The Ashburn Monolith, explained. (Still available for parties, ’2001′ sequels)

August 27, 2013
The Ashburn Monolith, on the Dulles Greenway. Suitable for parties, handball, science fiction films. (John Kelly/The Washington Post)
The Ashburn Monolith, on the Dulles Greenway. Suitable for parties, handball, science fiction films. (John Kelly/The Washington Post)

I was just about to go investigate and photograph The Ashburn Monolith when my non-vacationing colleague, The Answer Man (John Kelly), beat me to it Saturday. But I just had to share the explanation with all the State of NoVa residents who have been freaked out by this bizarre, (previously) unexplained giant concrete slab in the middle of the road.

As you can see, this thing is 15 or 20 feet high, in the median of the Dulles Greenway shortly after you go through the toll booth as you’re headed west, or just before the final tool booth headed east. It’s connected to nothing. There’s nothing nearby. No sign. No road. No sign of a road. You half-expect the apes from Kubrick’s “2001: A Space Odyssey” to start bounding around in the median. Which would be dangerous, but nothing like texting while driving.

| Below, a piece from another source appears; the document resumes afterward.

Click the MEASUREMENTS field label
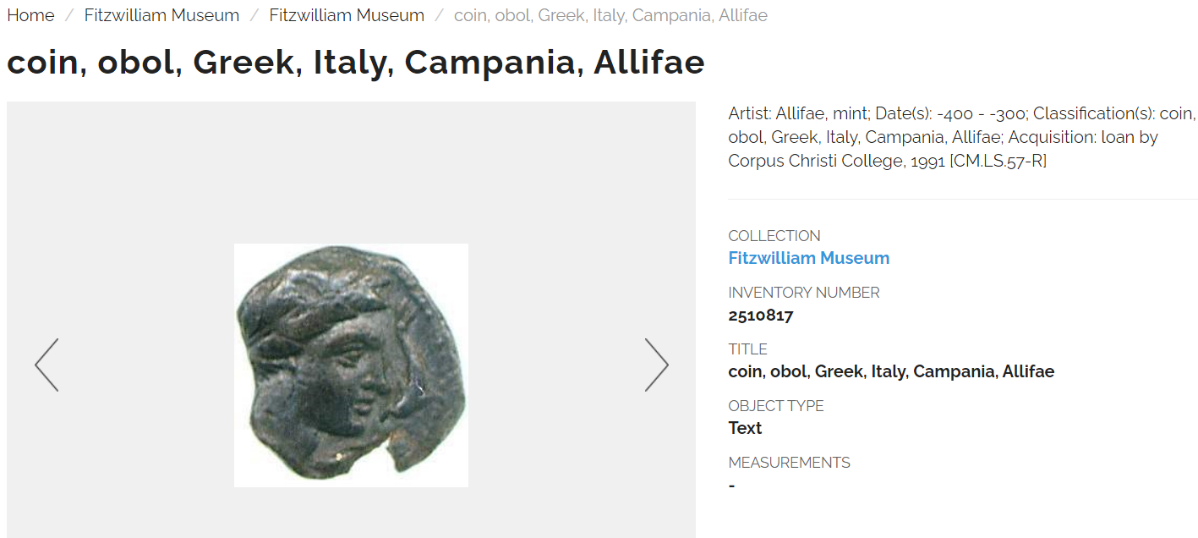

It didn’t appear magically though. You can see it being built on Google Maps’ satellite view from earlier this year (below). There is really nothing else there except the exit for the Loudoun County Parkway. And no further construction. It’s done.

So Greenway chief executive Tom Sines told The Answer Man (John Kelly) that it was a pier for a bridge for a road that may someday be built. Barrister Street. And they wanted to get the pier in now, before the rest of the Silver Line Metro comes out, because it’ll be too hard to put in later. That’s it. So there it stands, likened to a handball court by Sines. If you didn’t mind playing handball where the speed limit is 70 mph. It might serve as a good advertising platform actually — which would be dangerous, but nothing like monkeys in the median.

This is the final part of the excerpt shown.